Один переулок пролегал позади домика, где жила Драга Машина до того, как переехала в элегантный особняк на улице Короны, который она заняла как официальная любовница царя Александра. Михаил не смог удержаться от искушения бросить взгляд поверх забора на заросший бурьяном сад и ветхую веранду — здесь они с Драгой обнимались летними ночами.

Трудно было поверить, что всего только шесть лет назад эти развалины казались ему раем. Рассохшиеся ставни, разбитые стекла и видневшиеся за ними разграбленные комнаты… Даже черепица с крыши была украдена, так что внутренние помещения обрекались на произвол дождей. В прихожей бывшего будуара Драги акация смело пробивалась своими тонкими ветками через балки перекрытия к свету.

Эта картина вызвала в нем воспоминания об одном зимнем вечере, когда он, вне себя от гнева из-за ухода Драги, разбил всю мебель, что было абсолютно чуждо его натуре и чего он не переставал стыдиться. Растерянный от вспышки, казалось бы похороненных, эмоций, он удивлялся таинственному случаю, явившемуся предвестником падения бывшей возлюбленной.

События минувших недель не оставляли ему ни минуты для размышлений. Но только после основательного анализа своих чувств и убеждений он пришел к выводу, что решение примкнуть к заговорщикам не вызвано желанием мести отставленного любовника. Он хотел, чтобы Александр и Драга были свергнуты, так как их господство наносило вред стране. Сегодняшняя королева и женщина, шесть лет назад бывшая его возлюбленной, внушал он себе, не одна и та же персона. Его Драга была милой и ласковой, в то время как за королевой утвердилась слава жадной, бессовестной мерзавки. Чтобы не подвергаться риску вынужденно скрывать свое изменившееся к ней отношение, Михаил, приехав в Белград, твердо решил избегать всякого личного контакта с Драгой.

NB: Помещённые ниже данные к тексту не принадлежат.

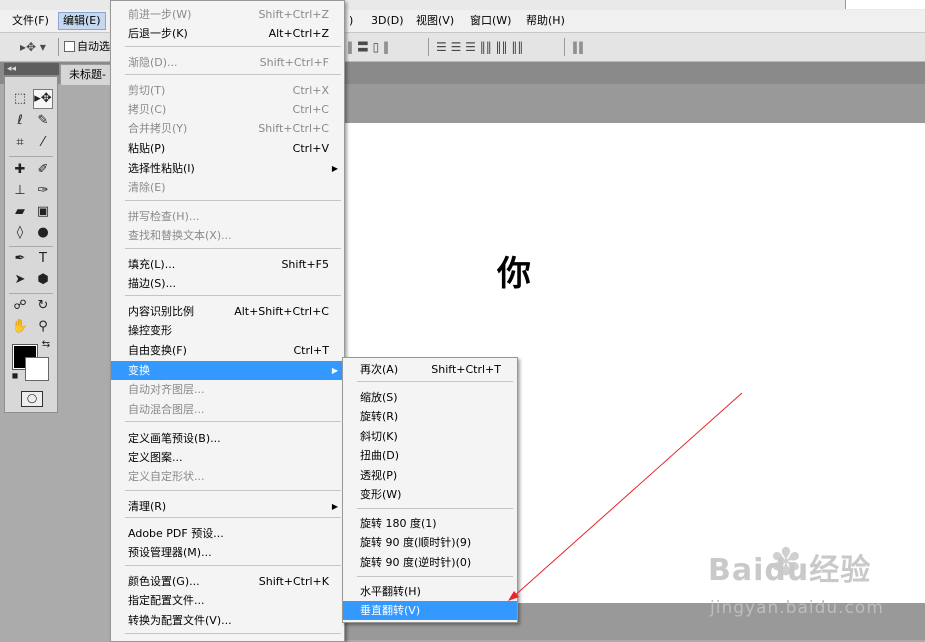 The image size is (925, 642). What do you see at coordinates (43, 99) in the screenshot?
I see `move-tool-icon: ▸✥` at bounding box center [43, 99].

Он свернул на улицу, что вела мимо зданий университета к офицерскому клубу, и увидел за густым кустарником марширующий во главе с лейтенантом взвод пехоты. После того как Михаил днем раньше наблюдал проходящий в центре Вены австрийский полк, вид сербских солдат в плохо сидящих, надетых на голое тело мундирах, солдат, обутых в красные сандалии, привязанные ремешками к болтающимся на худых ногах штанинам, вызывал в нем стыд и ярость. Снова осознал он, насколько отстала его страна. Кто засовывает неукротимых борцов за свободу в голубые суконные кители с зеленым кантом, еще долго не будет иметь дисциплинированное войско. Солдат в обуви домашнего изготовления, напоминавшей детскую, действительно можно было увидеть только на Балканах. Денег, которые королева положила на свой счет в Швейцарии, было бы достаточно, чтобы придать профессиональный вид восемнадцатитысячной сербской армии: приличные сапоги, современное оружие и гарантированное денежное довольствие вместо нерегулярных выплат, которыми должна была удовлетвориться армия сейчас.